Because it is proven that Josef Mengele did have some sort of mental illness before going to the war, you could argue that he was born a killer. Just like Dick, from In Cold Blood, Mengele was perceived by many as “charming” and “normal”, but both could turn right around and commit vicious crimes with no feeling of remorse. We see Dick throughout the novel, preying on young woman and continuously hurting his family, even when he was a teen. He continues to be a pathological liar, he even states on multiple occasions that he “wants to be normal” but he can not seem to stop. These are signs that point to him having a mental illness, much like Josef Mengele. By looking at both of their “perfect” childhoods, them both being handsome and loved by many, it is not apparent to what led them to be the way they were. Because of this, you have to consider their mental illnesses that they were born with as a leading factor in causing them to become murderers.

Unlike Dick, Mengele was able to hold back his urges for most of his life. He was able to achieve this until he came back from WWⅡ, this experience was branded into his brain and led to the downfall of his mental health, causing him to be able to murder all those people. Much like Perry, from In Cold Blood, Mengele had a life altering experience. Perry had a rough childhood, with divorced parents, having an alcholic mother that neglected her children, and being “severely beaten by the cottage mistress” in the orphanage. This clearly damaged Perry psychologically as a child, and his inability to cope with his traumatizing experiences are what eventually led to him murdering the Clutter family. Although Mengele’s experience was not during his childhood, it still had the same effects on him. When Mengele was sent off to the war, he experienced some very graphic and brutal things and came back a completely different person, much like soldiers do when they return from war with PTSD (Post Traumatic Stress Disorder). This experience took a major toll on Mengele mentally, and was a main cause to him becoming the brutal “Angel of Death.”

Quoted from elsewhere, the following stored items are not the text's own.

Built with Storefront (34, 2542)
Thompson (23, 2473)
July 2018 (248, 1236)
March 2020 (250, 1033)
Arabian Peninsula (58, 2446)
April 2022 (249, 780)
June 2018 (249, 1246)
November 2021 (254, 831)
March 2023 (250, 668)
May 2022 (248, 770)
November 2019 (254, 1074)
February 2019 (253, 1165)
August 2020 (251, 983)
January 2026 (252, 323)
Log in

The answer to the haunting question “Why?” is not as simple as nature or nurture, but more of nature and nurture. In Josef Mengele’s case, his pre-existing schizoid tendencies would likely not have been life altering if he would not have gone to the war. Much like when Dick and Perry crossed paths they ended up murdering a family of four, Mengele’s mixture of his mental illnesses and his experiences from war are what led him to become the serial killer he is infamously known as today. With the cost of the lives of a family of four and hundreds of thousands of Jews and Gypsies, Dick and Perry and Mengele could not find their perfect balance with their inner evil.